任务要求 =
从记录开头起，到包含"Action: [x=415, y=73]"的那一行为止（首尾两行均包括在内），将这部分重新写出，其中的"agent"一律改为"assistant"，其余内容保持原样。

给定数据 =

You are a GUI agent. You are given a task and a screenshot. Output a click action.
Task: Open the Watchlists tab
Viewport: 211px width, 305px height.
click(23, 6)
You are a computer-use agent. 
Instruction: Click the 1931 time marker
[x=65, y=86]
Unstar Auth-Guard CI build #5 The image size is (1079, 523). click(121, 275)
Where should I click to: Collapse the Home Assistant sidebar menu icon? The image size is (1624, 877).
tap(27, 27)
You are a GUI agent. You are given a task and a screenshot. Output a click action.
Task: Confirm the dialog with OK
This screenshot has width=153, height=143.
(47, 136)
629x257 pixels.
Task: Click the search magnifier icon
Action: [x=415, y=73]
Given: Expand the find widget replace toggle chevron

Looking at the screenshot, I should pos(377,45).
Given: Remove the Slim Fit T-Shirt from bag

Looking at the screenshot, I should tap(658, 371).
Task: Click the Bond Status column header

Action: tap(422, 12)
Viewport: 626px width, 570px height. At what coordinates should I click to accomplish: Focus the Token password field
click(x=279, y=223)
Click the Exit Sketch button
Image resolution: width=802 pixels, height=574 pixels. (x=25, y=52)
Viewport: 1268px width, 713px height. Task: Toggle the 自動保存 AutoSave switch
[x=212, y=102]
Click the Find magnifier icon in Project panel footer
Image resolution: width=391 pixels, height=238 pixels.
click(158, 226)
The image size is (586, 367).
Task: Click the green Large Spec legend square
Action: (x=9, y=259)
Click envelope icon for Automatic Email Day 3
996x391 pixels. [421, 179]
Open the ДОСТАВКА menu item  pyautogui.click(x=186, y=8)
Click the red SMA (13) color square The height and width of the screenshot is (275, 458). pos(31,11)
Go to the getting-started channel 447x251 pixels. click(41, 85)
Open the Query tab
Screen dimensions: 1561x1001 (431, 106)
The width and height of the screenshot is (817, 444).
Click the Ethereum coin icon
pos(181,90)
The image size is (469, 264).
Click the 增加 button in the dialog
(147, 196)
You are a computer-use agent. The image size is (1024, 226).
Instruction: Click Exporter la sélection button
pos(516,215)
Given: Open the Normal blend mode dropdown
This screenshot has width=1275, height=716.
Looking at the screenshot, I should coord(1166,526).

本题输出 =
You are a GUI assistant. You are given a task and a screenshot. Output a click action.
Task: Open the Watchlists tab
Viewport: 211px width, 305px height.
click(23, 6)
You are a computer-use assistant. 
Instruction: Click the 1931 time marker
[x=65, y=86]
Unstar Auth-Guard CI build #5 The image size is (1079, 523). click(121, 275)
Where should I click to: Collapse the Home Assistant sidebar menu icon? The image size is (1624, 877).
tap(27, 27)
You are a GUI assistant. You are given a task and a screenshot. Output a click action.
Task: Confirm the dialog with OK
This screenshot has width=153, height=143.
(47, 136)
629x257 pixels.
Task: Click the search magnifier icon
Action: [x=415, y=73]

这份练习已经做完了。